サムスン重工業、3億3,674万ドル規模のコンテナ船2隻の受注を獲得
重要ポイント
- •サムスン重工業はアフリカの海運会社から4,445億ウォン(3億3,674万ドル)のコンテナ船2隻を受注し、引き渡しは2028年12月までに完了予定。
- •今年の商船部門の受注は36隻・61億ドルに達し、57億ドルの目標の107%を達成。
- •FLNG2基を含む今年の累積受注総額は105億ドルで、年間目標139億ドルの76%。
- •受注は高付加価値船種に集中しており、LNG運搬船14隻、原油タンカー12隻、ガス運搬船4隻、コンテナ船4隻、エタン運搬船2隻を含む。

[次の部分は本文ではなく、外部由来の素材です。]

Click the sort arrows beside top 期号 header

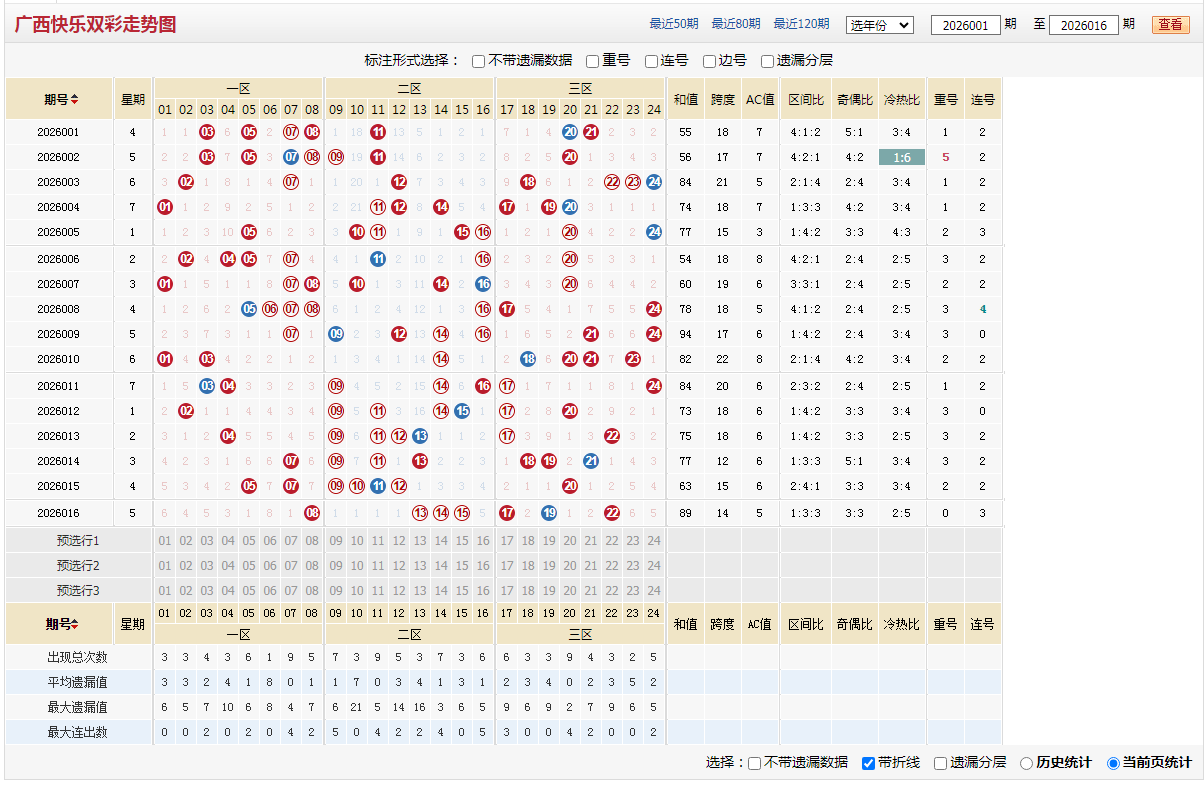[x=74, y=100]

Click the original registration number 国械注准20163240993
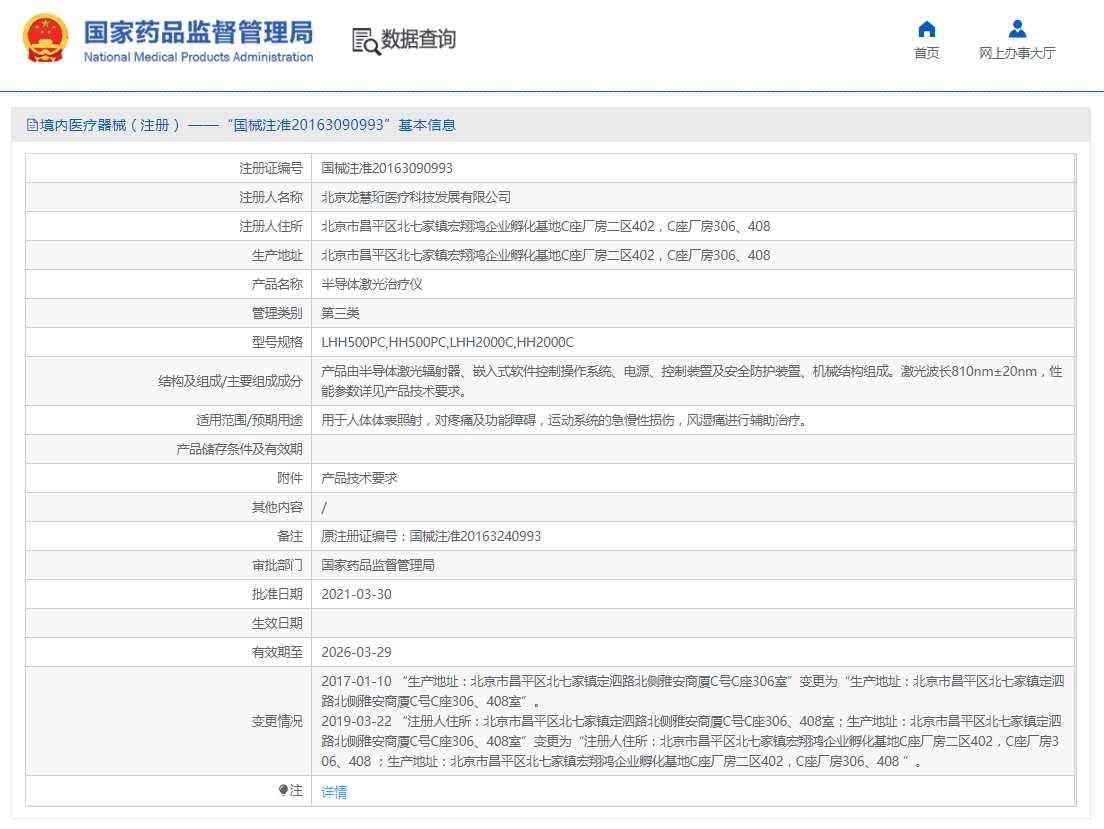tap(475, 536)
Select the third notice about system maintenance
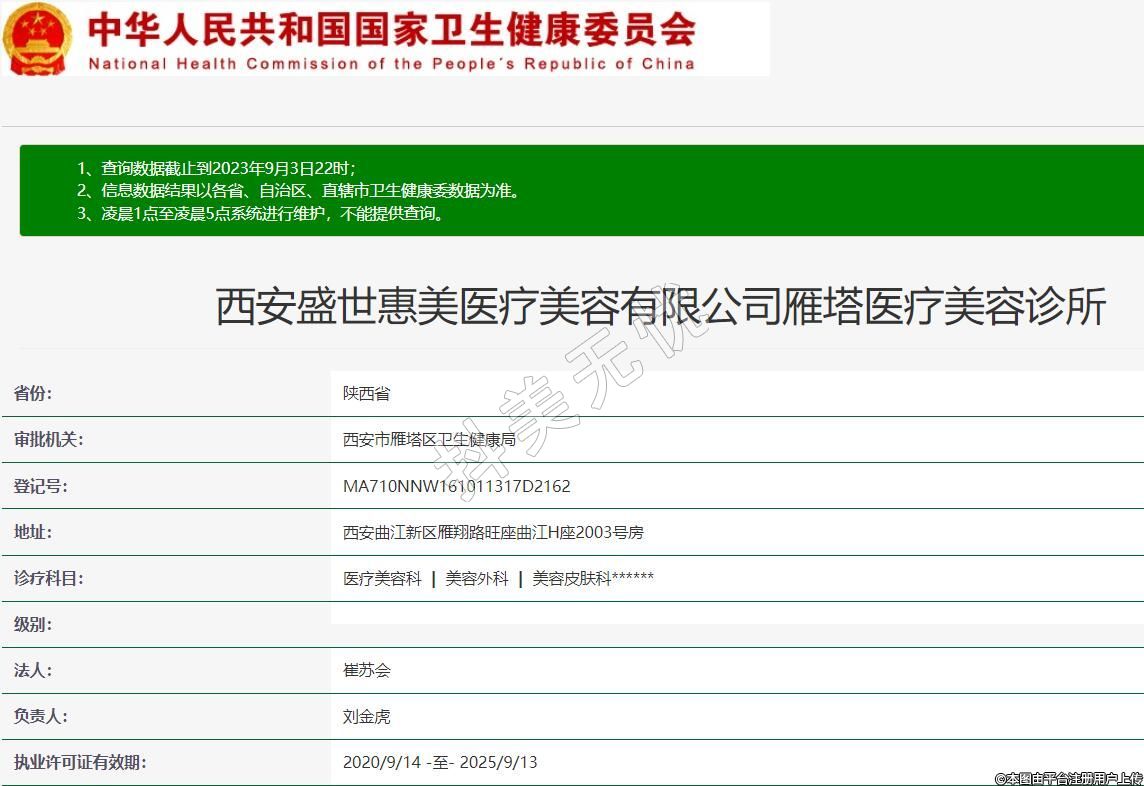The height and width of the screenshot is (786, 1144). coord(260,213)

- •同社関係者は、商船受注目標を超えたことを受け、今後は収益性を優先すると述べた。

サムスン重工業は8月31日、アフリカの海運会社から総額4,445億ウォン(3億3,674万ドル)にのぼるコンテナ船2隻の受注を獲得したと発表した。新たに契約された船舶は2028年12月までに順次引き渡される予定であり、造船所の収益を数年先まで見通せる受注残高がさらに積み上がることになる。

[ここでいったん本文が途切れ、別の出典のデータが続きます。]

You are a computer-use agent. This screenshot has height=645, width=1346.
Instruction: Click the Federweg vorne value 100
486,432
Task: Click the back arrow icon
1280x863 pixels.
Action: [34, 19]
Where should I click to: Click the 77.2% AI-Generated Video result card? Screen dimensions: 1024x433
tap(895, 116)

今回の契約により、サムスン重工業の今年の商船部門における累積受注実績は36隻・61億ドルに達し、当初設定していた57億ドルの商船受注目標の107%を達成した。
船種別に見ると、受注実績は高付加価値船を中心に均等に分布している。LNG運搬船14隻(LNG-FSRU1隻を含む)、原油タンカー12隻、ガス運搬船4隻、コンテナ船4隻、エタン運搬船2隻となっている。この構成は、韓国の造船所が中国や日本の競合とともにLNG運搬船など高価格帯の船種に注力してきた、世界造船市場におけるより広範な需要動向を反映している。

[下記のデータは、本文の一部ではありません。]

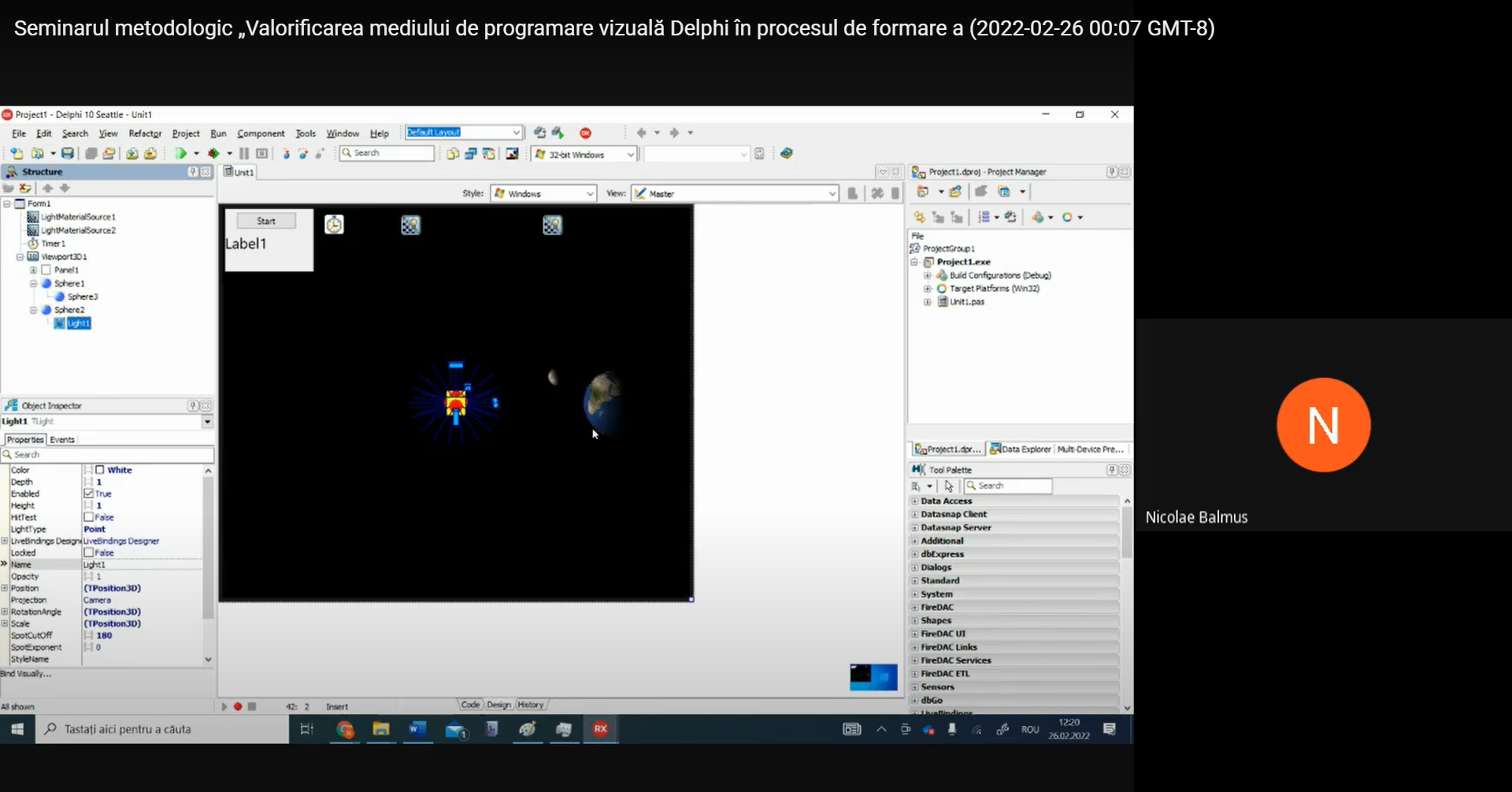Click the Pause program icon in toolbar
The height and width of the screenshot is (792, 1512).
[x=244, y=154]
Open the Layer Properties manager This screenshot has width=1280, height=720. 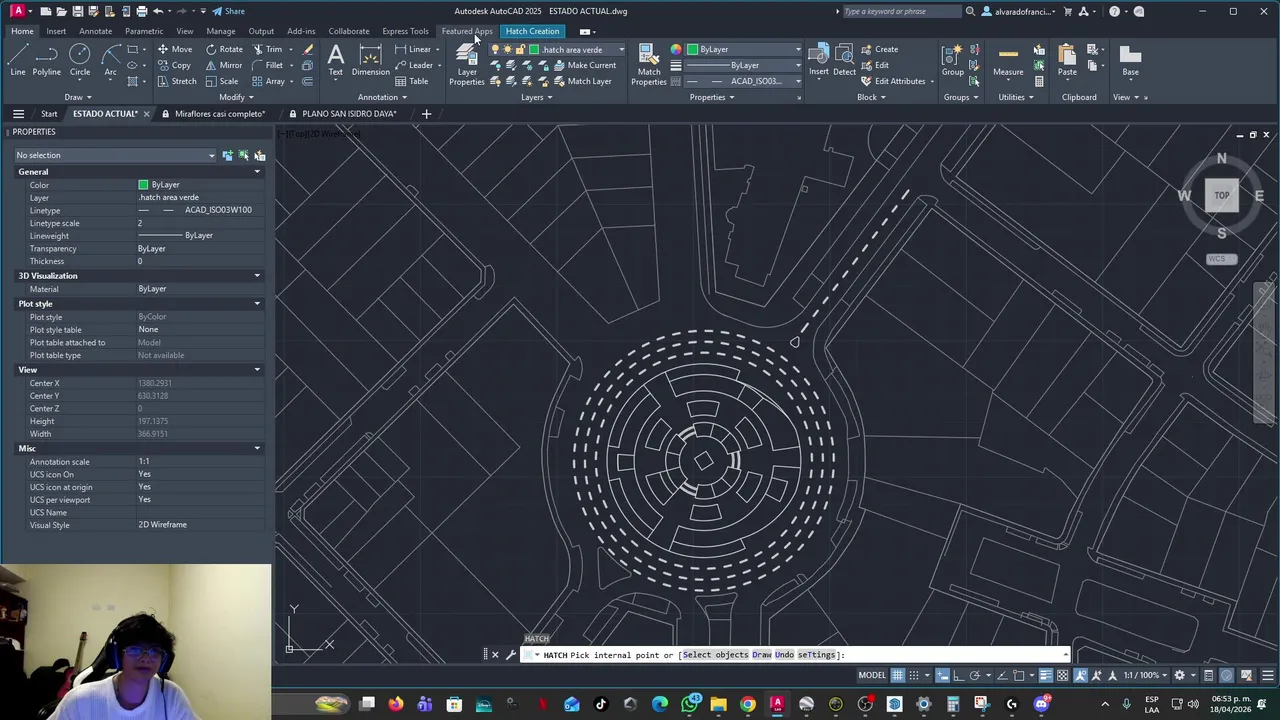(x=466, y=64)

商船部門の好調な業績を受け、同社の受注実績全体も上昇している。海洋部門のFLNG(浮遊式液化天然ガス生産設備)2基を含む今年の累積受注総額は現在105億ドルに達しており、サムスン重工業の年間総受注目標139億ドルの76%に相当する。
近年の造船市場では、環境に配慮した船への置換需要の高まりを受け、8,000~13,000TEU級の中・大型コンテナ船を中心に活発な発注が続いている。この置換サイクルは、国際海事機関(IMO)の脱炭素目標を含む海運分野の排出規制強化との流れとも一致している。サムスン重工業は、こうした市場環境の変化を積極的に活用して受注量を確保してきた。
サムスン重工業の関係者は、商船部門の年間目標をすでに達成したため、今後は収益性を優先すると述べた。